Activity - All of the data should be output character for character, except the pictures.

The data -
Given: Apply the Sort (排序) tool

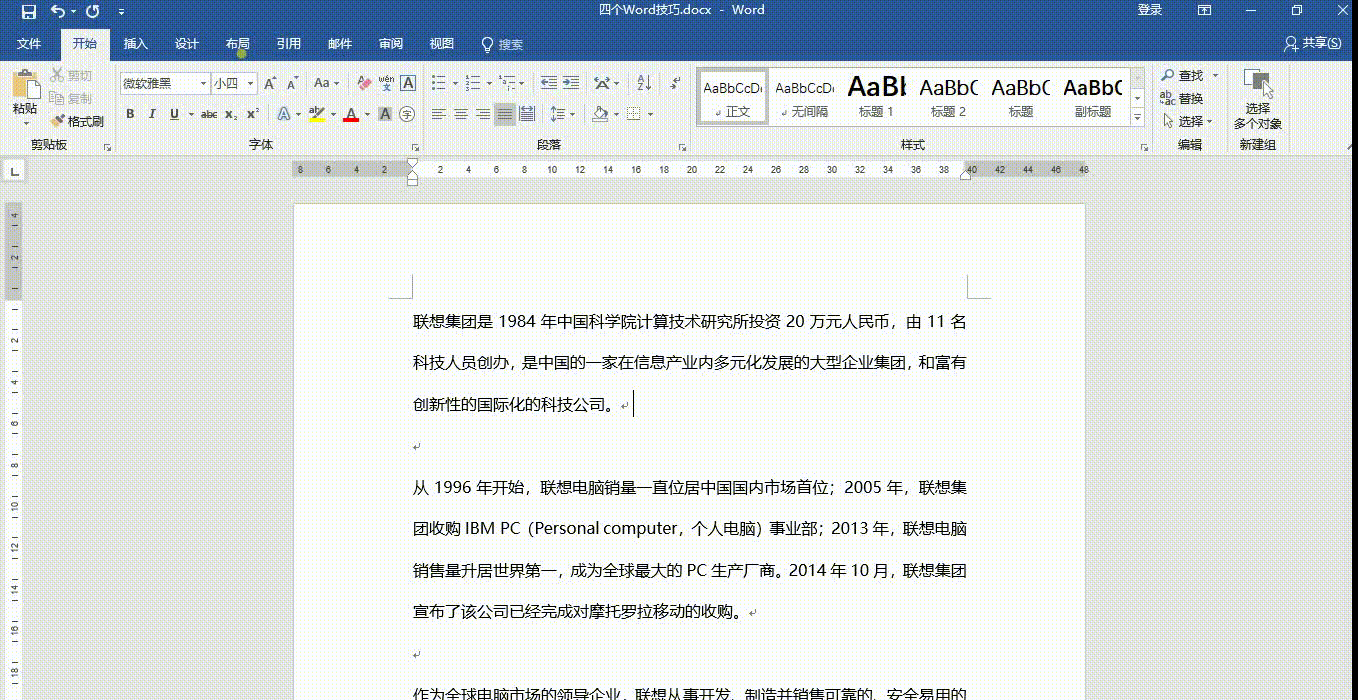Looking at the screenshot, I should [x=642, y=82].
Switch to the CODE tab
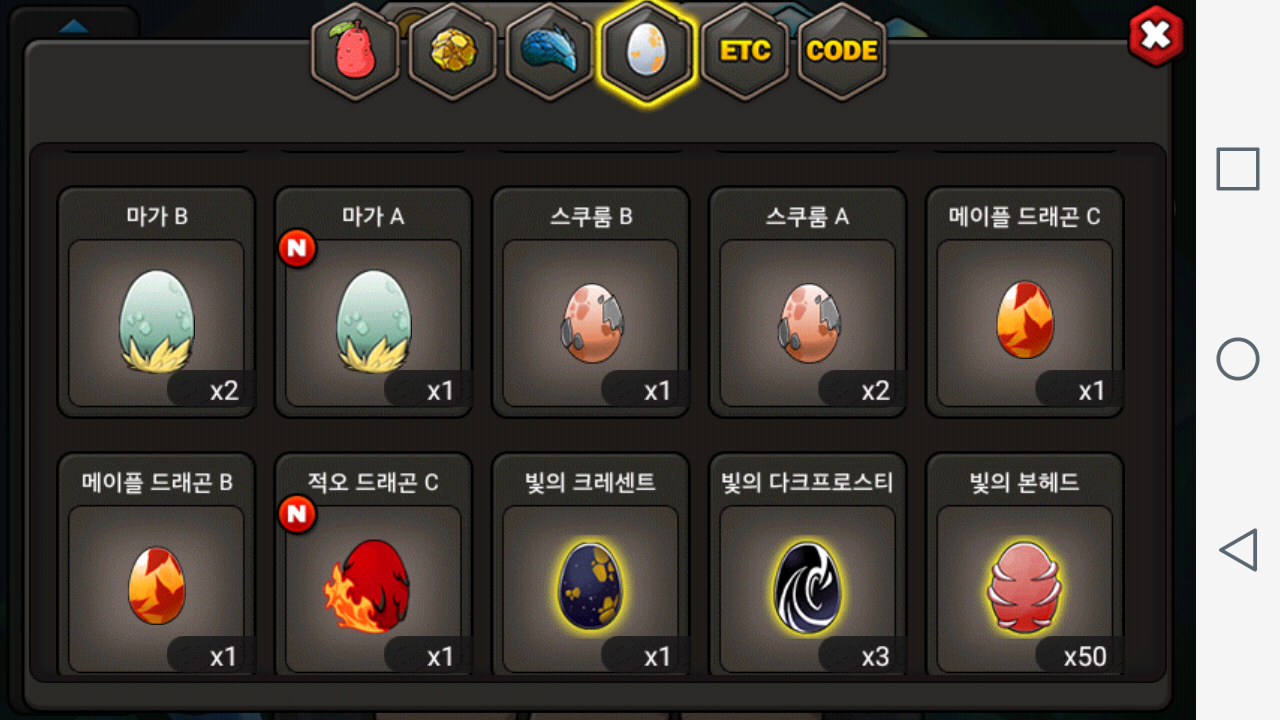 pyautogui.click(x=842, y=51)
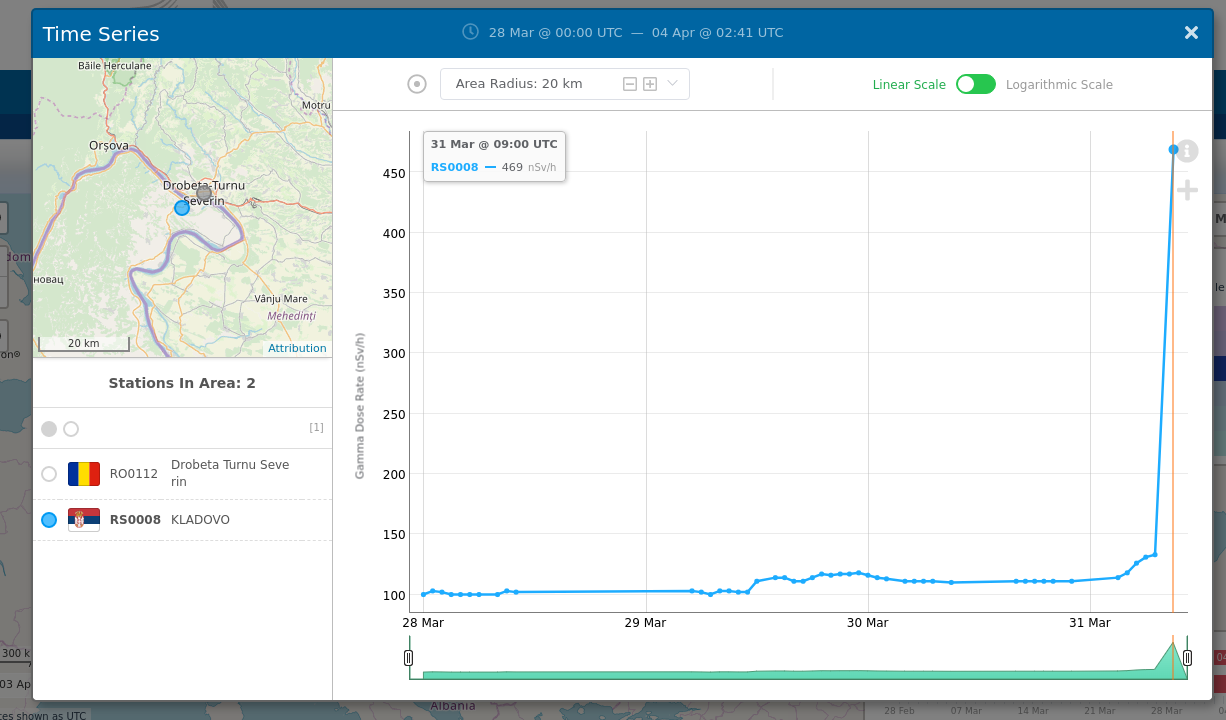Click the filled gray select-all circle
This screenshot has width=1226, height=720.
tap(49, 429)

Problem solution -
Given: Apply the Sort (排序) tool

Looking at the screenshot, I should [x=642, y=82].
Switch to the CODE tab
 pyautogui.click(x=842, y=51)
Click the filled gray select-all circle
This screenshot has width=1226, height=720.
tap(49, 429)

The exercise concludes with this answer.